Never accused of oversimplifying things, the IRS doesn’t break the tax year into four three-month quarters. The first quarter is three months (January 1 to March 31), but the second “quarter” is two months long (April 1 to May 31), the third is three months (June 1 to August 31) and the fourth covers the final four months of the year.

The installment payments are due on April 15, June 15, September 15 and January 15 of the following year. You can skip the final payment if you will file your return and pay all the tax due by February 1. If a due date falls on a weekend or legal holiday, the deadline is pushed to the next business day.

You don’t have to make any payment until you have income on which estimated taxes are due. If you know early in the year that you will have to make estimated payments, each of the four payments should be 25% of the amount due.

But what if you receive income during the third quarter that, for the first time, makes you liable for estimated tax payments? Your first payment would be due on the third installment date—September 15—and you are expected to pay 75% of the tax that is due.

To hold your payments to a minimum, base each installment on what you have to pay to avoid the penalty, using any exceptions that benefit you.

If you have a tax refund coming from the IRS, you can elect on your return to have part or all of the money applied to your estimated tax bill. Although the IRS doesn’t pay any interest on such advance payments, it may make sense to use the refund to pay the first installment (due April 15) and perhaps even the second (due June 15) just to save yourself the hassle of writing and sending in the checks.

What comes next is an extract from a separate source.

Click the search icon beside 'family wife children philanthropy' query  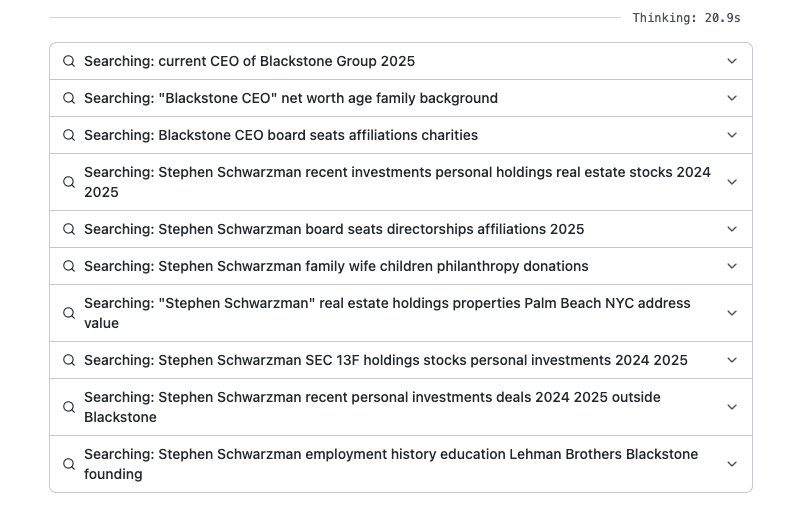pyautogui.click(x=69, y=266)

After you send in an estimated tax payment using a payment voucher, the IRS will automatically send you a package of preprinted vouchers showing your name, address and Social Security number. The payments are made to the IRS service center for your area.

Also note: If at least two-thirds of your gross income is from farming or fishing, you have only one estimated tax payment for the year, which is due by January 15 of the following year. You can even skip making the single estimated tax payment as long as you file your tax return by March 1 and pay any tax due in full.